___ Record list

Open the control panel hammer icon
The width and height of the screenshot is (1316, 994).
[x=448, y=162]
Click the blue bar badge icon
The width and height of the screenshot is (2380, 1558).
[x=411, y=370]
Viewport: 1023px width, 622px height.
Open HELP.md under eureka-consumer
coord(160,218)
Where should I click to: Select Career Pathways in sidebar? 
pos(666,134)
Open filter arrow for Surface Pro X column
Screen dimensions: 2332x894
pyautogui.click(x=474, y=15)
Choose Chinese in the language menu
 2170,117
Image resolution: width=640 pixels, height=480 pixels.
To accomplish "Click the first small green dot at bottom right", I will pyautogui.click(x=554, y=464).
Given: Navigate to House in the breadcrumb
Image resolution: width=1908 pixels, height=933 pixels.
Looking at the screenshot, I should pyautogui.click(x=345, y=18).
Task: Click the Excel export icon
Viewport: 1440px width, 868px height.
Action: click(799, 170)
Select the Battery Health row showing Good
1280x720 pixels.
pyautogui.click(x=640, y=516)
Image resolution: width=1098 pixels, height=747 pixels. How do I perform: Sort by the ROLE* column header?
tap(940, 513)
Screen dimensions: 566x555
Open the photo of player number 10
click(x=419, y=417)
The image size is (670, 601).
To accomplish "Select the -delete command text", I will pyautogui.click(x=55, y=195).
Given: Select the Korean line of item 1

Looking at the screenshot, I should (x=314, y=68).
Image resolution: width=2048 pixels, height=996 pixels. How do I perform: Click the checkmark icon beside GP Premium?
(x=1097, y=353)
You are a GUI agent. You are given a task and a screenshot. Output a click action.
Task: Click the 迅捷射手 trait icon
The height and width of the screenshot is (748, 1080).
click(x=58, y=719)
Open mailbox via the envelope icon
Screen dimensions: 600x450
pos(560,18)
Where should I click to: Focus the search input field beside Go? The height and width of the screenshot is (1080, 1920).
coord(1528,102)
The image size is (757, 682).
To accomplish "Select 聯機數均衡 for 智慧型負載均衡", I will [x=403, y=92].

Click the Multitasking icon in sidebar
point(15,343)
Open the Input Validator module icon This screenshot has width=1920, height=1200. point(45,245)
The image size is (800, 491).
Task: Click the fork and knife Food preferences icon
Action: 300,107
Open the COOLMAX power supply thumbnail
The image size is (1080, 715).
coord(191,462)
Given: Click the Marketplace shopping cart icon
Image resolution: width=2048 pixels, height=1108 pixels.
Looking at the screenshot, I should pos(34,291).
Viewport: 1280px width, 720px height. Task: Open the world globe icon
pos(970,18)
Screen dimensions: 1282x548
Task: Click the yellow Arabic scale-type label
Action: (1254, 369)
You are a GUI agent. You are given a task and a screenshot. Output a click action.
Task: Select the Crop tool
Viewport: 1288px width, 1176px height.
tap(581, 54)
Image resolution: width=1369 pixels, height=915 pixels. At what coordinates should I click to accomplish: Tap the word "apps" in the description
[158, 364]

______

Copy everything in the listing from the line containing "Image resolution: width=2048 pixels, height=996" down to the line containing "(x=1097, y=353)", leaving the request line unchanged but shifting both x and y coordinates in the answer by adding 70 to each.

Image resolution: width=2048 pixels, height=996 pixels. How do I perform: Click the checkmark icon beside GP Premium?
(x=1167, y=423)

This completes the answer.